Князь облегченно вздохнул, точно свершил самое трудное из всего того, что ему предстояло.
— По дому небось соскучился?
— А и то сказать, ваше сиятельство. Пора поля засевать.
— Ну и с богом, — как-то неопределенно, ни к кому особенно не обращаясь, выговорил наконец светлейший.
Тем временем вернулась Браницкая с иконой. Потемкин целовал голубого Христа, плакал, опять целовал, после чего утих, прижав его к груди. Казалось, засыпает, но вдруг он отчего-то вздрогнул несколько раз. Графиня Браницкая, кутаясь в теплую шаль, подумала про себя, что это хворь из него так выходит, но старый казак, дежуривший у ног князя, перекрестился и сказал:
— Отходит, слава богу…
— То есть как отходит?
— Ну, помирает то есть.
— Да ты что, глупая твоя голова, как можно!!!
Бросившись к светлейшему, она принялась его обнимать, целовать, затем, положив себе на колено его громадную голову, принялась дышать ему в рот, чтобы вернуть к жизни, и при этом истерически кричала:
— Нет, этого быть не может, мы этого не должны допустить!
— Оттяните ее от покойника, — сказал спокойным голосом казак. — Бабы, они при смертях бедовые…

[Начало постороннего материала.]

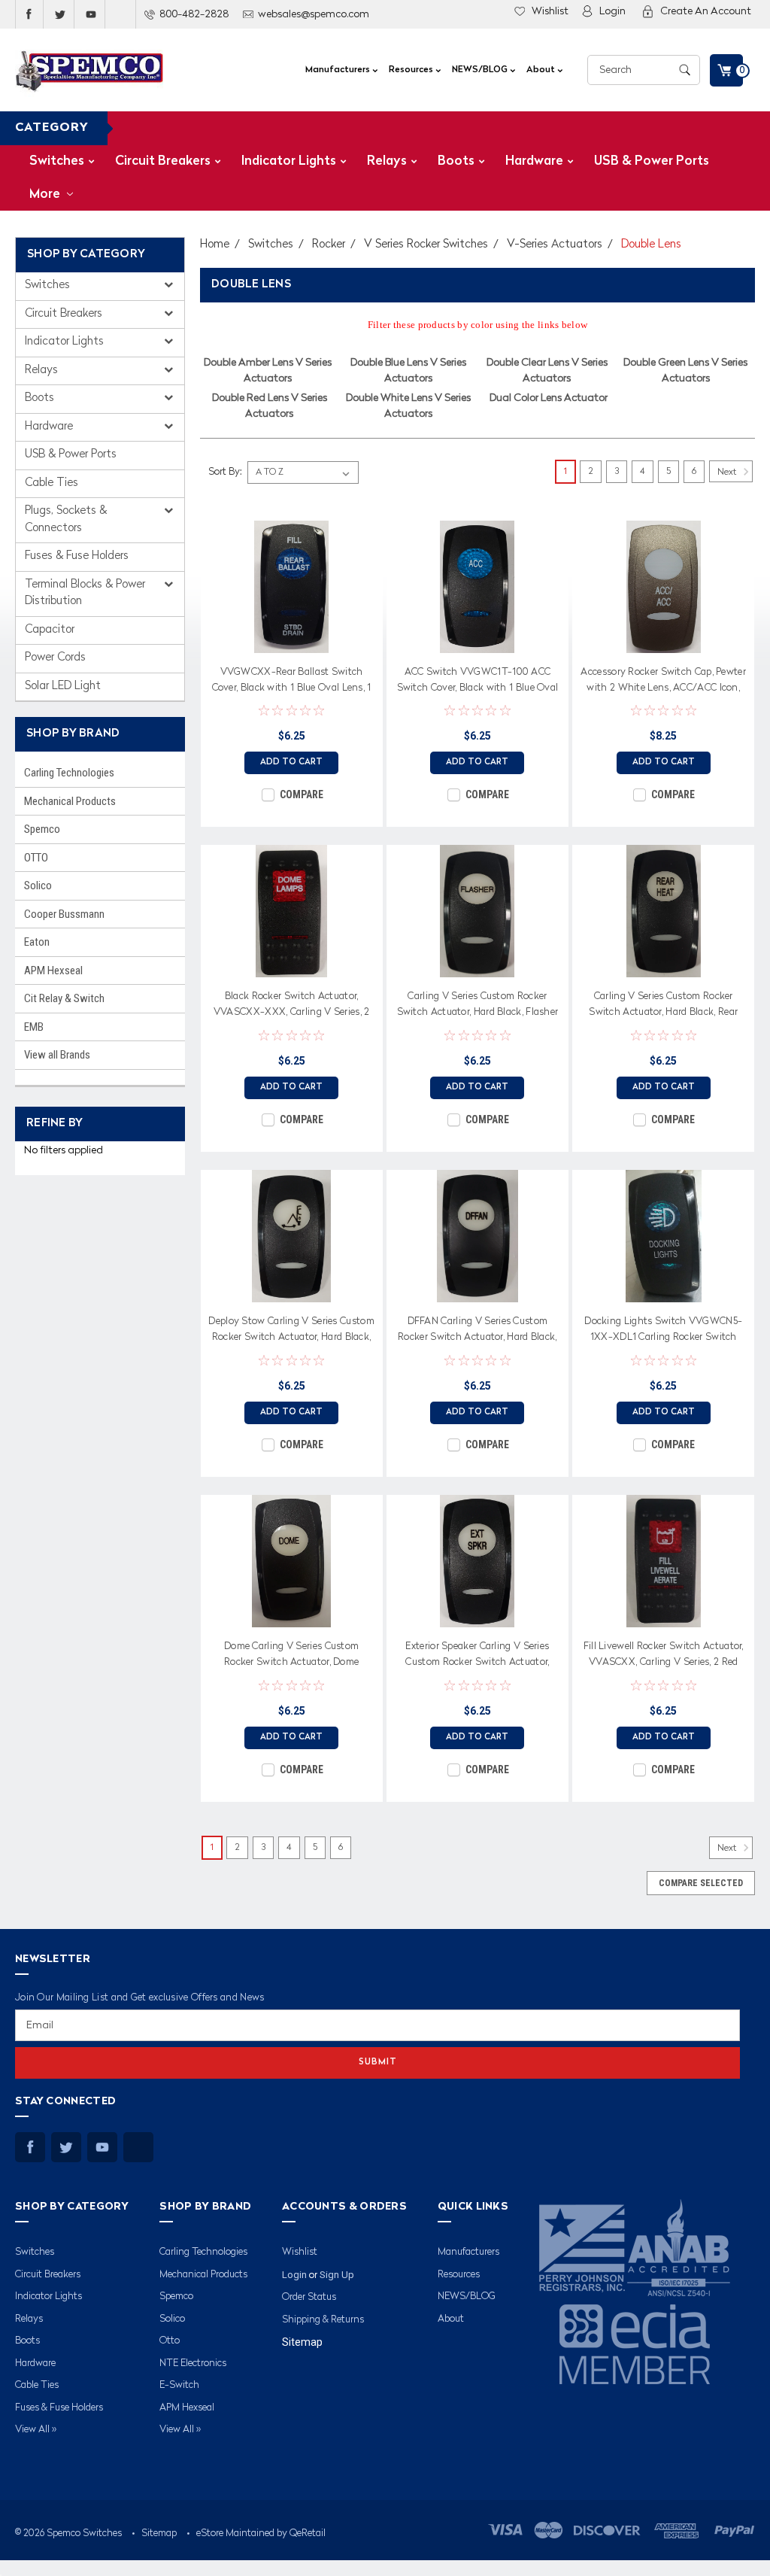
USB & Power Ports (651, 161)
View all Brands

Конвойные стояли, не смея притронуться к графине, и тогда молодой Голицын, подняв ее на руки, понес к каретам. Браницкая вопила, вырывалась у него из рук, но Голицын был крепким, мускулистым, и его решимость подействовала на нее отрезвляюще. Через несколько минут, окончательно придя в себя, она сама вернулась к покойнику и, сев чуть поодаль, тихо, по-бабьи завыла.
Светлейший лежал, запрокинув голову, и своим единственным, теперь тоже незрячим оком все еще вглядывался в бесконечность звездного неба. Кресало, волею обстоятельств ставший свидетелем нелегкого прощания тела с духом, подошел к покойнику, положил его голову на подушку, сказав при этом:
— Нужна монета, чтобы глаз прикрыть, пока веко не остыло.
Они выехали из Ясс в такой поспешности, что трудно поверить, но ни у кого не оказалось при себе золотой монеты. Стали искать хотя бы серебро или медь — ничего, ни копейки ни у кого. И тогда молодой пастух, подойдя, протянул свою деньгу. Казак взял ее, прикрыл начавшее уже остывать веко, и скромный пятак, потерянный кем-то на обочине дороги и найденный молдавскими пастухами, лег на единственный глаз богатейшего и могущественнейшего из сильных мира сего.